Simultaneously, brands and agencies are being required by consumers to move away from the one-size-fits-all approach to a brand. For years, agencies would roll the drums and whip back the curtain to reveal their "Over-Arching Brand Truth," or "Single Brand Essence," or "Defining Brand Principle," etc., etc. This would be the crescendo of their client presentation.

Similarly, for the last ten years, media planning research was built around finding that single "eureka" insight that would lead the agency and client to the Promised Land.

But what if that is no longer needed? What if brands are multi-faced and multi-faceted, able to be many things to many people?

Mainstream brands such as Coca-Cola and McDonald's now mean widely different things to different groups. Add in Cause marketing and "belief" brands, and it gets even more complex.

As a result, the whole focus of research needs to shift. Clients are looking for many smaller scale insights, particularly as the average CMO feels they are becoming more distant from the lives of the core consumer.

I recently sat with a senior marketing professional who had given a brand brief to a student competition, in his words, "in the hope they might just tell me something, no matter how small, that will add to my understanding and give me an advantage."

So where does this leave agencies?

Fundamentally, with the need to re-structure and re-focus their research efforts.

In essence they need to de-centralize their research. Instead of a central function, research and the search for insight need to be a fundamental responsibility of the planner.

A good lesson for this comes from global history, and the epiphany that created China's Barefoot Doctors.
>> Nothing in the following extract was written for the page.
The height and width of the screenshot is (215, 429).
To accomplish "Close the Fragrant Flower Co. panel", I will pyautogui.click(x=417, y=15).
This may seem strange, but hear me out.

In the 1960s, China recognized the unique needs of its population, and denounced the West's "elitist" approach to medicine. They claimed that many physicians were out of touch with their patients and only treated rare, difficult or "headline grabbing" diseases. Instead, what was needed was thousands of workers, farmers, teachers, truck drivers, etc., who were trained to administer their own health care. Illnesses beyond their training would still be referred to specialists, but this would not be their first resort. In Western terms, what they did was democratize medicine just as we now need to democratize and de-centralize research.

The only danger with this is that, like many of the traditional quantitative techniques, it can remain a very sedentary form of research. Most of those now in the workplace see the Internet as a tool for education and information. Their computer is a portal to the outside world, but as I was once taught "If you want to study animals, don't go to the zoo, go to the jungle." The result is Project GOYA (Get Off Your ...).

But most importantly, it is more immediate, more human and more actionable.